▶ **REQUIRED ACTION**:
Starting at the line that contains "1153x726 pixels.", repeat each line exactly until the records end, keeping both the first and the last.

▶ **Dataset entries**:
Content starts
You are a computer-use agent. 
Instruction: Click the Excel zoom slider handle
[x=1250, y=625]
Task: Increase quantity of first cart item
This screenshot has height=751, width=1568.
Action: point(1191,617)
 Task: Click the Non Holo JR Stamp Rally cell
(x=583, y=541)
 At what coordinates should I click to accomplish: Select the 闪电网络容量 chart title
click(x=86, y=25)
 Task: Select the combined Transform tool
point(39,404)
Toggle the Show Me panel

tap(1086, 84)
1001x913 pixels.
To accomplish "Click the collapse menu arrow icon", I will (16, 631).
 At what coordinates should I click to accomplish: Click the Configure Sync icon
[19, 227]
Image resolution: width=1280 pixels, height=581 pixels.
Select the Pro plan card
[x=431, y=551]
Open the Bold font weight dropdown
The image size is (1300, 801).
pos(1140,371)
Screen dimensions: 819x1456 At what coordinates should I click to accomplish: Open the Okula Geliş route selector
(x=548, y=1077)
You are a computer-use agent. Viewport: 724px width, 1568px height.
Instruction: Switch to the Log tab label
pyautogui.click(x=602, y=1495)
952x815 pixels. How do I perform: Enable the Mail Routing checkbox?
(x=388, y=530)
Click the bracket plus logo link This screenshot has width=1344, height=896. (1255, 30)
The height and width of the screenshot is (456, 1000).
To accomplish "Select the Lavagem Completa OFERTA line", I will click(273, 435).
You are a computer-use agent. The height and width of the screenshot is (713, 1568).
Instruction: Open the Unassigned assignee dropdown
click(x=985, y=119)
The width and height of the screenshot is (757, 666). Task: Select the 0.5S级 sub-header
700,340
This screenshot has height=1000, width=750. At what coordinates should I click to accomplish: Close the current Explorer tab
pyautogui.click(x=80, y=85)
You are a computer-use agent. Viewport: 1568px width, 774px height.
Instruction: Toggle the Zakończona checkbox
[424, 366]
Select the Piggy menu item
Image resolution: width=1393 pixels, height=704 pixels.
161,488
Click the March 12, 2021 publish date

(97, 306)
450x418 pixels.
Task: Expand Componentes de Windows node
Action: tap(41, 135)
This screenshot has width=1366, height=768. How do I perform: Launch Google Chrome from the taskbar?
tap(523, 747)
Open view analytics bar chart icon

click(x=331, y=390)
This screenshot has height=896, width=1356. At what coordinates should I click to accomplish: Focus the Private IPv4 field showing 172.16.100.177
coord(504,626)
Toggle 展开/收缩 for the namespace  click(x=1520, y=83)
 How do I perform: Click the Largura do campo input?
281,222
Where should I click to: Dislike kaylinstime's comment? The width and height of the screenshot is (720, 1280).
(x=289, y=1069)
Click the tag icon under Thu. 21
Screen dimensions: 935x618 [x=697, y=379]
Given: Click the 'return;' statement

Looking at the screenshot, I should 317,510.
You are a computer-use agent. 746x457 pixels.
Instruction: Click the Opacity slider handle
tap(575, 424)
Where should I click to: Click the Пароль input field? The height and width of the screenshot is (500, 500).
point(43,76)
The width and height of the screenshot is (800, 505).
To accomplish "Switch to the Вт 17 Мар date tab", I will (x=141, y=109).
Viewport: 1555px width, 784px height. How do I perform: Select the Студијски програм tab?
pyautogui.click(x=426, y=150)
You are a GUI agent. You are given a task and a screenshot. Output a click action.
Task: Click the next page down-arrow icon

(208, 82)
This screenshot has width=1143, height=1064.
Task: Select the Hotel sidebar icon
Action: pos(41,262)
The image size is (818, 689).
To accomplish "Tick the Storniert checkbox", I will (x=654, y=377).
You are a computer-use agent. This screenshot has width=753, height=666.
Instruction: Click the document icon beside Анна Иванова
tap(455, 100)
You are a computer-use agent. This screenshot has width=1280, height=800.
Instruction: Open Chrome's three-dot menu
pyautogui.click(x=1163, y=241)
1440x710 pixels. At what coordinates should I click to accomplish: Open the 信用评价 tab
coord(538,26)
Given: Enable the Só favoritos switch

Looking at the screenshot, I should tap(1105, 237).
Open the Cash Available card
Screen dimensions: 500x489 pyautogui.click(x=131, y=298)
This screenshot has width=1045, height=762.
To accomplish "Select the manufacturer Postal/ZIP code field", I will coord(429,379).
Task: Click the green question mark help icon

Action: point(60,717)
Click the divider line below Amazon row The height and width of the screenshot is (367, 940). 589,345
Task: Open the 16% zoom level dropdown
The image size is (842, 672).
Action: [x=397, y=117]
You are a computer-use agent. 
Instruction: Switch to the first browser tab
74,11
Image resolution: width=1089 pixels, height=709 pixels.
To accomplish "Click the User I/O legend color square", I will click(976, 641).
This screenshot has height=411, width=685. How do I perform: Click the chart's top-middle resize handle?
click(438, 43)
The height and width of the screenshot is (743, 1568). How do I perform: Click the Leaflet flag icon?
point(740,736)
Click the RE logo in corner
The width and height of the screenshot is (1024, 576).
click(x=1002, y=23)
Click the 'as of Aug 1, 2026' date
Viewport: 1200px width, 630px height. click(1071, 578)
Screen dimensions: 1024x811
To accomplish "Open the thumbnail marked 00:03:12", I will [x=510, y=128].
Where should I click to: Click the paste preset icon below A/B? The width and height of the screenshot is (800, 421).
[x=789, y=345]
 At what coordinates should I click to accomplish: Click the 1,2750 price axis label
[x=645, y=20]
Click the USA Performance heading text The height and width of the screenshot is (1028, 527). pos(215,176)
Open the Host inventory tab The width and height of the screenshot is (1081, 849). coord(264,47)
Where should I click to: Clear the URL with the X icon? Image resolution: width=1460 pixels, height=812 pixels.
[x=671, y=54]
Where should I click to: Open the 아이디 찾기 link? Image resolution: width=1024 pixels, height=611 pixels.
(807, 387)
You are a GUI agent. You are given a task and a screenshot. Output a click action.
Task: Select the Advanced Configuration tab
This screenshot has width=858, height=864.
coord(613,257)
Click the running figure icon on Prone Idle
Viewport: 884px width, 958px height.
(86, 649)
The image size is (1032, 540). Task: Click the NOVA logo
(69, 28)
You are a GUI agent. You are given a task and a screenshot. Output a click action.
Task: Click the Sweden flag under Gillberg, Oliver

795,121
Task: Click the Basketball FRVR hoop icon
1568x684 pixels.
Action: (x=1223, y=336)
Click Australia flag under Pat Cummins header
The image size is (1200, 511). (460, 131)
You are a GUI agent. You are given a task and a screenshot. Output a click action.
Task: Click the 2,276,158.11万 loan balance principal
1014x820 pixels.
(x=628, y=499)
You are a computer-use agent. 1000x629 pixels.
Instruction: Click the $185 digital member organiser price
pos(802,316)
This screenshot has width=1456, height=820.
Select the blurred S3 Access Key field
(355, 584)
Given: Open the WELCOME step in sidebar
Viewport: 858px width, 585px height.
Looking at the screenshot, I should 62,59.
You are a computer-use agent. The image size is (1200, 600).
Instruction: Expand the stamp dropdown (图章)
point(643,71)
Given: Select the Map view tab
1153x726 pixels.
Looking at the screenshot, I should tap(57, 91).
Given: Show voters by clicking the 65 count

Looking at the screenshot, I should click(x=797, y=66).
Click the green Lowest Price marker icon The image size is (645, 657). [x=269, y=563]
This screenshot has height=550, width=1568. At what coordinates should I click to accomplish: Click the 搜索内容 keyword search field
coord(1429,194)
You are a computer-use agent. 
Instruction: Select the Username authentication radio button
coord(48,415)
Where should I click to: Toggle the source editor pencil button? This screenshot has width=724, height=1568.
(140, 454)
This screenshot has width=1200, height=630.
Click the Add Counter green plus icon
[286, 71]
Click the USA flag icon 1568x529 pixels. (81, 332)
Content ends
▶ **RESPONSE TO THIS EXERCISE**:
1153x726 pixels.
Looking at the screenshot, I should tap(57, 91).
Given: Show voters by clicking the 65 count

Looking at the screenshot, I should click(x=797, y=66).
Click the green Lowest Price marker icon The image size is (645, 657). [x=269, y=563]
This screenshot has height=550, width=1568. At what coordinates should I click to accomplish: Click the 搜索内容 keyword search field
coord(1429,194)
You are a computer-use agent. 
Instruction: Select the Username authentication radio button
coord(48,415)
Where should I click to: Toggle the source editor pencil button? This screenshot has width=724, height=1568.
(140, 454)
This screenshot has width=1200, height=630.
Click the Add Counter green plus icon
[286, 71]
Click the USA flag icon 1568x529 pixels. (81, 332)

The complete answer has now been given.